Realistic or romanticized? Breaking down Parisian stereotypes
Television shows like “Emily in Paris” affirm Parisian stereotypes and intersect with everyday Parisian life.
Mar 8, 2022
PARIS — “You may experience a Paris different than the one you see in ‘Emily in Paris,’” an NYU Paris staff member said during the abroad site’s spring 2022 orientation.
While the trending Netflix show has garnered great public attention over the past few months and has been renewed for two more seasons, it also sparked controversy over whether the show reflects real Parisian life or simply regurgitates French stereotypes. Before coming to Paris, students who hadn’t been to France expressed concerns over life in the city based on what they saw in “Emily in Paris.” Are Parisians mean? Are French people unfriendly to those who don’t speak French? What should a Parisian wardrobe look like?
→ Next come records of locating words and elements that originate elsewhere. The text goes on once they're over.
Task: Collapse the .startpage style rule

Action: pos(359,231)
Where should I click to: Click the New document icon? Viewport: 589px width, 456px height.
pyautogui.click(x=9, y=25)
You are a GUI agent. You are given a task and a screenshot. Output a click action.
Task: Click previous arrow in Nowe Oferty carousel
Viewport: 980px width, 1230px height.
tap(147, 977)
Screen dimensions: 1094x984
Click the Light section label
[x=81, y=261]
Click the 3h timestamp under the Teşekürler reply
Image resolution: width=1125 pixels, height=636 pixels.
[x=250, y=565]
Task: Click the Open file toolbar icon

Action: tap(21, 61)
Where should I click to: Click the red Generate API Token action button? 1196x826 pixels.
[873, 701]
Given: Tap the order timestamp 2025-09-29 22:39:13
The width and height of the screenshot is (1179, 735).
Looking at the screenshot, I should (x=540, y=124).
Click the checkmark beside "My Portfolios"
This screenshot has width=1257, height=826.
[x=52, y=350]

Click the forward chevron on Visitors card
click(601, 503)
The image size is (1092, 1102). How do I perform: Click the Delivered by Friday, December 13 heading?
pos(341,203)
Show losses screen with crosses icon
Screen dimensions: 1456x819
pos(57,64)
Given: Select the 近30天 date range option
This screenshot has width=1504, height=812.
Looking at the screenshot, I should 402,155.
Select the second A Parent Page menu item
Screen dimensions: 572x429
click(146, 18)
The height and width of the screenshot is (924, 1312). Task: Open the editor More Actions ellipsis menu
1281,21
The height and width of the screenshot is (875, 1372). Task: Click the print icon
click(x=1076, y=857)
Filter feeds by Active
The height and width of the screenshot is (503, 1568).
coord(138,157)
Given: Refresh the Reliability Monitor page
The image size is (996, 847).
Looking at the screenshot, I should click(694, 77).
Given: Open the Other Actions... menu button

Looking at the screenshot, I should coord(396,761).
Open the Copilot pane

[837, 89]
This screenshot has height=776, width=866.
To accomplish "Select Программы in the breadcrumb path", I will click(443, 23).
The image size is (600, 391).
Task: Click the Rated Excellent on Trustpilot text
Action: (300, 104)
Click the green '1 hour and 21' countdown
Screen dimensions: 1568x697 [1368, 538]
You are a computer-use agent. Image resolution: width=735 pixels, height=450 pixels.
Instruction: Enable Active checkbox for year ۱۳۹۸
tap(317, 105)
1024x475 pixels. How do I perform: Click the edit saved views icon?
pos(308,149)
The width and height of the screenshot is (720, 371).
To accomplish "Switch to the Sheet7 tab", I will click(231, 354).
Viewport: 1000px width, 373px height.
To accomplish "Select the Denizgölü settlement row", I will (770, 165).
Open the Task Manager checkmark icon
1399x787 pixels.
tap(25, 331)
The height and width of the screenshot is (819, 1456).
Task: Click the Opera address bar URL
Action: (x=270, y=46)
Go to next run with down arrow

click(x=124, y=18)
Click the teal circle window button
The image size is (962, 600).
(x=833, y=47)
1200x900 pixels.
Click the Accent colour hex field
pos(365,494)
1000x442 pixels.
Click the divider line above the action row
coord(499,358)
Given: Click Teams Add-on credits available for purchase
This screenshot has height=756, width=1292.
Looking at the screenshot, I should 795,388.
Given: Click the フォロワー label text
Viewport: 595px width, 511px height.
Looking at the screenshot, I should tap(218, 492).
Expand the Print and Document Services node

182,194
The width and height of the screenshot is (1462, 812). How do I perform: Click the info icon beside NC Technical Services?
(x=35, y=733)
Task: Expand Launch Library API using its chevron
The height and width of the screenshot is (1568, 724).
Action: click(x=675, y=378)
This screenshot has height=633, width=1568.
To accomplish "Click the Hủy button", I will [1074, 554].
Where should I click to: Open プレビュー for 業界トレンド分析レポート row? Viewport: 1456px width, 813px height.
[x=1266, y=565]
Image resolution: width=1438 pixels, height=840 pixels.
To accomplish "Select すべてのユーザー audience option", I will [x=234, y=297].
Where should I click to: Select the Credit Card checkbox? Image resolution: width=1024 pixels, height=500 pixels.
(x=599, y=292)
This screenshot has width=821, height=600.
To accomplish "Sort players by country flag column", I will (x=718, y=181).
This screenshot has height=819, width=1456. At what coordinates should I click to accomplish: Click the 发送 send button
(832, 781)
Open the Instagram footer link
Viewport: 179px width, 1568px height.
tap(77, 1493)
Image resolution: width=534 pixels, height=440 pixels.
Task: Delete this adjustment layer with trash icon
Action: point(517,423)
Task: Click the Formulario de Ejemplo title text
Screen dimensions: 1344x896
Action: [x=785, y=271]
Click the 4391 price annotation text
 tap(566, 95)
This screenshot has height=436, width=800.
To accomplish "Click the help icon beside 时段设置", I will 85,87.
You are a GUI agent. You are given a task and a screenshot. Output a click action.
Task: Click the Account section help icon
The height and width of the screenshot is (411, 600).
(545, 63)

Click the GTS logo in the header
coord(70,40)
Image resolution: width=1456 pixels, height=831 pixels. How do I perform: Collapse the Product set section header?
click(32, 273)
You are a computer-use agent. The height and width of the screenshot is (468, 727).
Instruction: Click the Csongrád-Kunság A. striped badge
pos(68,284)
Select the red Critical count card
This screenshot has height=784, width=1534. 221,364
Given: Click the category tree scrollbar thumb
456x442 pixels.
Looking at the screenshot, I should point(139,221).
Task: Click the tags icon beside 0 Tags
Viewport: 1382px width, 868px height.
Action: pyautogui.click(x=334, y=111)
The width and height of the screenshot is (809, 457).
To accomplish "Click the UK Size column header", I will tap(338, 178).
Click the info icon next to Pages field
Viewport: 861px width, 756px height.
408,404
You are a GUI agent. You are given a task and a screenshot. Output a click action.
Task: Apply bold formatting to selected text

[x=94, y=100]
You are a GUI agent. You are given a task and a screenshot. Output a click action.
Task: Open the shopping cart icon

I shared these concerns, but during my time in Paris, I’ve fared surprisingly well. Despite not speaking any French besides “merci” and “bonjour,” I not only survived my first few weeks here, but thoroughly enjoyed them. Maybe the staff member is right; I do experience a Paris different than the one I saw in the show — a Paris that is more complicated, fun and unique than any of the cities I have lived in before. Living in Paris has given me the answers to the concerns my peers and I had before coming here.
Are Parisians mean to those who don’t speak French?
This was my biggest concern before coming to Paris, but now I can reply with a confident “no,” especially if you know a few tips for talking to Parisians. In downtown Paris, most locals can speak some English, as they very often deal with international tourists. However, some may not like the assumption that all French people know or should know English, and this might be where the stereotype comes from. Therefore, always start the conversation with a “bonjour,” and then ask, in French, if they speak English. One comment I often heard from other study abroad students was, “French people are so polite.” This could be a simple greeting between strangers in the elevator or a warm smile when I say I don’t know much French. “Unfriendly” or “mean” are seldom on the list of adjectives you’d use to describe French people after spending some time in Paris.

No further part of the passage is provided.